◆ **WHAT TO DO**
• A. From the manganese passage, return the part that opens with the words containing "Production from GEMCO" and closes with "to 48 per cent.".
• B. According to the manganese passage, in what year did the Wessels underground mine begin?

◆ **PASSAGE PROVIDED**

⟨

Production from GEMCO for the financial year ending June 2011 was 4.08mt: a 20 per cent surge on the previous year. At the end of the 2011 financial year, GEMCO’s measured resource was 91mt for 47.2 per cent manganese, yielding 47 per cent manganese. The indicated resource was 29mt for 46 per cent manganese, yielding 48 per cent. The GEMCO proved reserve was 83mt for 46.6 per cent manganese, yielding 54 per cent, and the probable reserve was 26mt for 45.6 per cent manganese, also yielding 54 per cent. GEMCO’s current capacity is 4.2mtpa, with grades ranging between 43 to 48 per cent.
Other Samancor Manganese operations As well as GEMCO, Samancor’s other manganese operations include two alloy smelters and two producing mines in South Africa. Samancor’s South African mines comprise the Mamatwan open cut mine, which became active in 1964, a year before the GEMCO mine; and, the hydrothermally-enriched, high-grade Wessels underground mine, which began in 1973.
Mamatwan has an in situ manganese grade of 37 per cent and a 3.5mtpa capacity. A 1mtpa sinter plant upgrades the ore to 46 per cent manganese. The Wessels mine has a 1mtpa capacity and has in situ manganese grades ranging from 42 to 49 per cent. The mine currently has a central block development project under way that is expected to expand the mine’s capacity to 1.5mtpa. Total production from the South African manganese mines for the year ending June 2011 was 3.007mt: a 10.6 per cent increase on 2010. Alloy smelter Tasmanian Electro Metallurgical Company is about 50km north of Launceston on Tasmania’s coast. The smelter started operations in 1962, and is Australia’s sole manganese ferroalloy plant. Manganese alloy production from TEMCO was 267,000t for the 2011 fiscal year, up from 219,000t in 2010. “TEMCO is an efficient, low-cost, world-class producer of manganese alloys and exports about 75 per cent of its product to more than 14 countries,” BHP said.
Samancor’s South African alloy smelter Metalloys is 55km south of Johannesburg and produces high and medium carbon ferromanganese and silicomanganese. Metalloys produced 486,000t of manganese alloys for 2011, up from 364,000t the previous year. In his September shareholder brief, Mr Schutte said Samancor’s manganese ore production had grown on average 7 per cent per annum since 2001, from about 4mt to 7mt by the end of June 2011. Manganese trends According to Mr Schutte, manganese ore is priced in US$ per dry metric tonne unit. A dmtu is one per cent of manganese contained in a tonne of ore, excluding moisture: therefore, 1dmtu is 10kg of manganese in ore.

⟩

◆ **GIVEN MATERIAL**
⟨

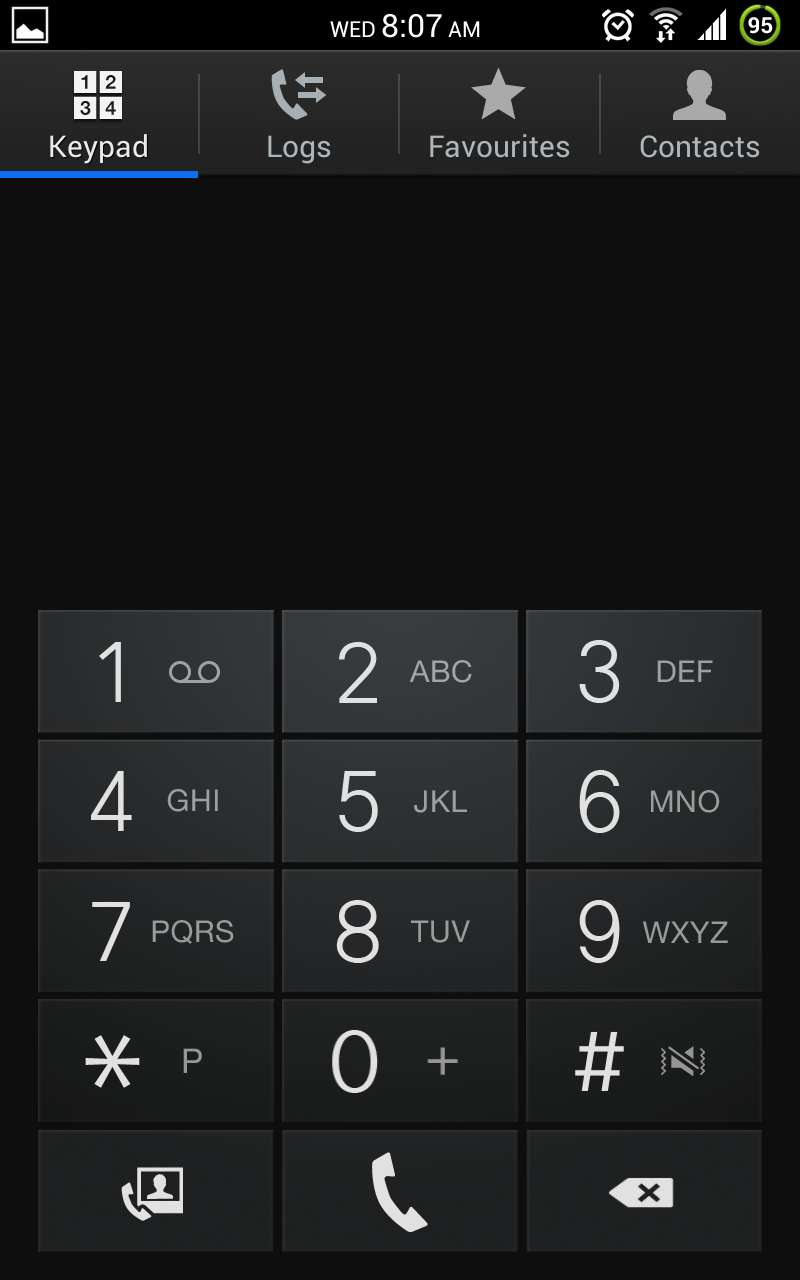Enter digit 0 on keypad
The width and height of the screenshot is (800, 1280).
click(x=400, y=1061)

⟩

◆ **SOLUTIONS TO THE TASKS**
• A.
Production from GEMCO for the financial year ending June 2011 was 4.08mt: a 20 per cent surge on the previous year. At the end of the 2011 financial year, GEMCO’s measured resource was 91mt for 47.2 per cent manganese, yielding 47 per cent manganese. The indicated resource was 29mt for 46 per cent manganese, yielding 48 per cent. The GEMCO proved reserve was 83mt for 46.6 per cent manganese, yielding 54 per cent, and the probable reserve was 26mt for 45.6 per cent manganese, also yielding 54 per cent. GEMCO’s current capacity is 4.2mtpa, with grades ranging between 43 to 48 per cent.

• B. 1973